Passage shown:
========

- Origin: Melbourne, Victoria, Australia
- Genres: Indie rock
- Years active: 1994–2008
- Labels: Halflight; Quietly Suburban; Dot Dash/Remote Control;
- Spinoffs: Single Twin
- Past members: Stuart Charles; Simon Heelis; Marcus Teague; Luke Turley; Leigh Lambert; Daniel Brimelow; Ben Gook; Hugh Counsell; Joe Hammond; Ben Keenan; Tim O'Connor; Anthony Petrucci;

= Deloris =

Australian indie rock band

Deloris were an Australian indie rock band, which formed in 1994. They released four albums, Fraulein (1999), The Pointless Gift (2000), Fake Our Deaths (2004) and Ten Lives (2006) before disbanding in 2008. Long-term members were Daniel Brimelow on drums, Simon Heelis on bass guitar and guitar, Leigh Lambert on guitar and Marcus Teague on lead vocals, guitar and keyboards. They undertook tours of Australia both headlining and supporting other artists, Something for Kate, Augie March and Delgados. Teague became a solo artist as Single Twin and issued his debut album in 2011.

========

Information supplied:
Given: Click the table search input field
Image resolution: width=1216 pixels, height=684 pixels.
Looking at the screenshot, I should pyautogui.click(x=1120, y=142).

========

Goal of the exercise:
Answer these from the passage on Deloris:
(a) In which city did the band originate?
(b) Which album did the band release in 2004?
(c) Under what name did Marcus Teague become a solo artist?
The lines have no connection to the passage on Deloris.

Written response:
(a) Melbourne
(b) Fake Our Deaths
(c) Single Twin